Brundtland emphasized that addressing environmental degradation can begin in individual countries but can only be solved by extensive cooperation among the international community.

"We are all victimized together," Brundtland said of climate change. "Nobody can hide from it. Nobody can buy protection."

She noted that the highest producers of emissions, like the United States, but also major developing countries, will have to join the fight. The United States, the world’s largest polluter, is not a signatory to the Kyoto Protocol, a 1997 international treaty that caps the amount of carbon dioxide that can be emitted from power plants and factories in industrialized countries. Currently, developing countries like China and India are exempt from its obligations.

More than 1,000 diplomats began working on a new accord to succeed the Kyoto Protocol which expires in 2012 at a meeting this week in Bonn, Germany. The ideas will be put before a larger meeting of the U.N. Framework Convention on Climate Change in December in Bali, Indonesia, when U.N. officials hope to launch formal negotiations on a post-Kyoto treaty.
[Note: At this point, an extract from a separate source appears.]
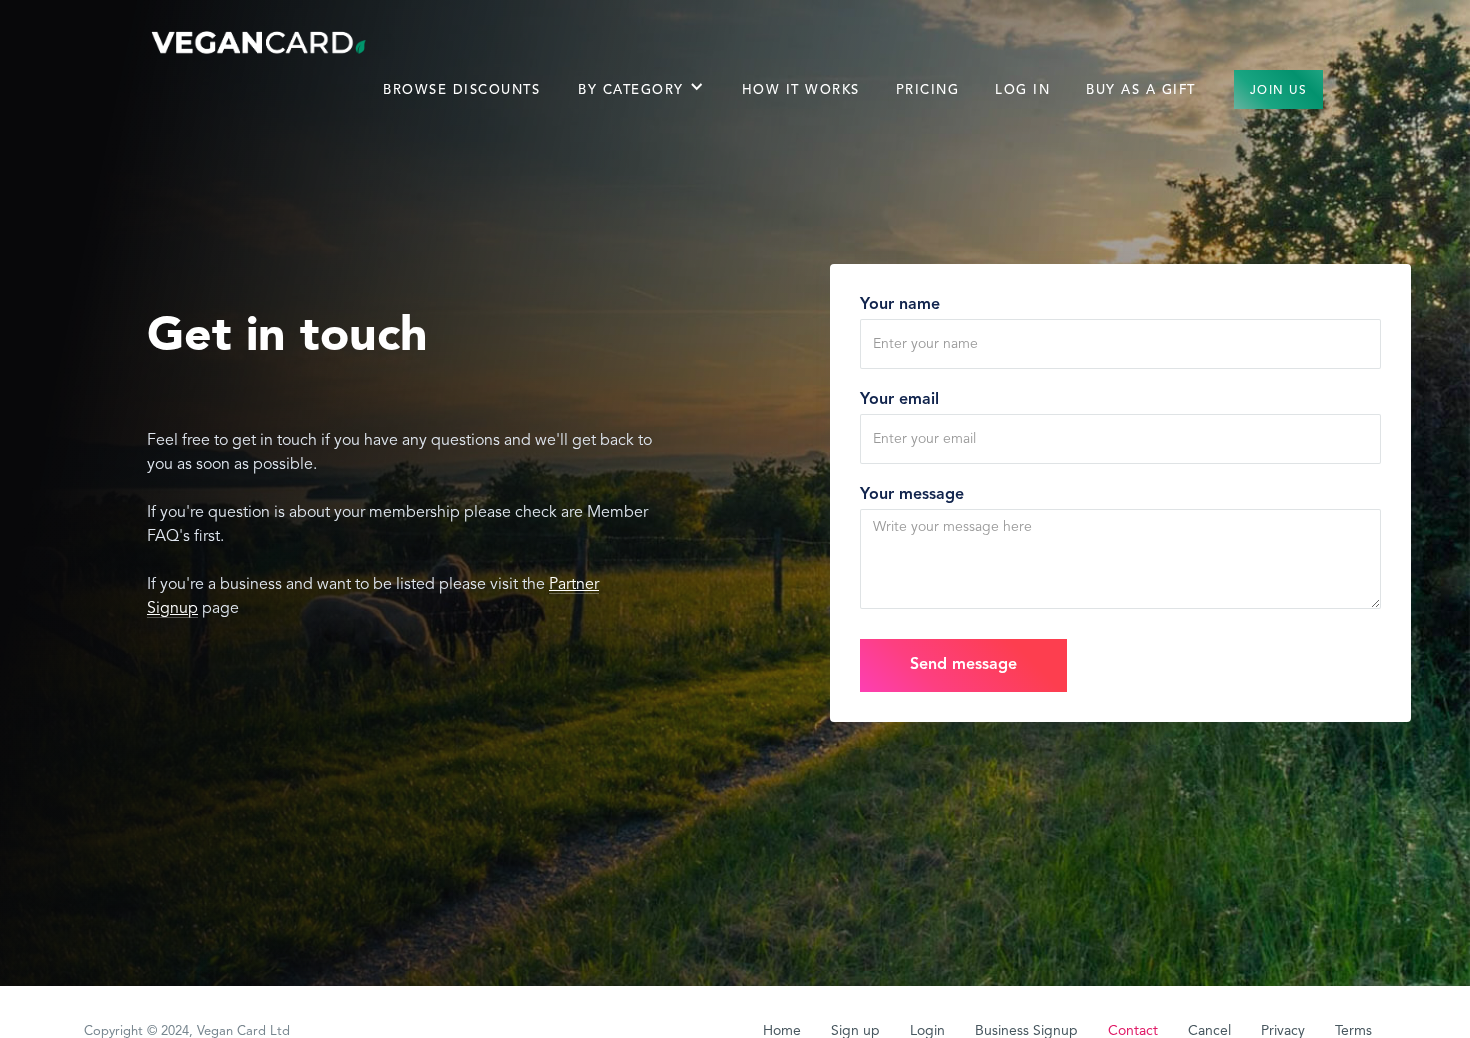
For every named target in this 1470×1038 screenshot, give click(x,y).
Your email (899, 400)
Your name (900, 305)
Ban told the conference that fighting climate change was at the top of his agenda and a vital part of achieving sustainable development.

While industrial nations struggle to reduce their emissions without affecting their growth, developing nations are looking to improve their access to energy sources in order to spark growth, Ban said.

Industrial nations have a responsibility to help developing nations adapt to emerging emissions standards, he said.

"Many countries – especially the most vulnerable developing countries – need assistance in improving their capacity to adapt," Ban said, adding that there needs to be a "major push" in generating new technologies and making existing ones economically viable.

Brundtland said "none of us should be asking developing countries to slow down their ascent to prosperity," emphasizing that the fight against climate change must go hand-in-hand with the fight against poverty.

At a press briefing on the conference, Eric Solheim, minister of international development in Norway, said that achieving energy efficiency would be the easiest way to reduce the environmental impact without slowing growth.

Solheim also noted that many developing countries had skipped installing telephone landlines and gone straight to adopting cellular technology. So, too, must developing countries skip the heavy polluting phase industrial countries went through to arrive at what Brundtland called a "green economy."